'This,' he replied, tearing it into pieces.
'You are angry. Oh, Julian, I love you for being reckless.'
'I see red. He threatens me with disinheriting me. He takes good care to remain in Stavridis' good books himself. Do you want to go back?'
'No, Julian.'
'Of course, father is quite right: I am insane, and so are you. But, after all, you will run no danger, and as far compromising you, that is absurd: we have often been alone together before now. Besides,' he added brutally, 'you said yourself you belonged to the Islands no less than I; you can suffer for them a little if necessary.'
'I make no complaint,' she said with an enigmatic smile.
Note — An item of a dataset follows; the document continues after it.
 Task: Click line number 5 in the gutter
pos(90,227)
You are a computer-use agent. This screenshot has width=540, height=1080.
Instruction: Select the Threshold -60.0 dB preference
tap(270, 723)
They dined together near the fountain in the courtyard, and overhead the sky grew dark, and the servant brought lighted candles for the table. Julian spoke very little; he allowed himself the supreme luxury of being spoilt by a woman who made it her business to please him; observing her critically, appreciatively; acknowledging her art; noting with admiration how the instinct of the born courtesan filled in the gaps in the experience of the child. He was, as yet, more mystified by her than he cared to admit.
But he yielded himself to her charm. The intimacy of this meal, their first alone together, enveloped him more and more with the gradual sinking of night, and his observant silence, which had originated with the deliberate desire to test her skill and also to indulge his own masculine enjoyment, insensibly altered into a shield against the emotion which was gaining him. The servant had left them. The water still plashed into the marble basin. The candles on the table burned steadily in the unruffled evening, and under their light gleamed the wine—rough, native wine, red and golden—in the long-necked, transparent bottles, and the bowl of fruit: grapes, a cut melon, and bursting figs, heaped with the lavishness of plenty. The table was a pool of light, but around it the court and cloisters were full of dim, mysterious shadows.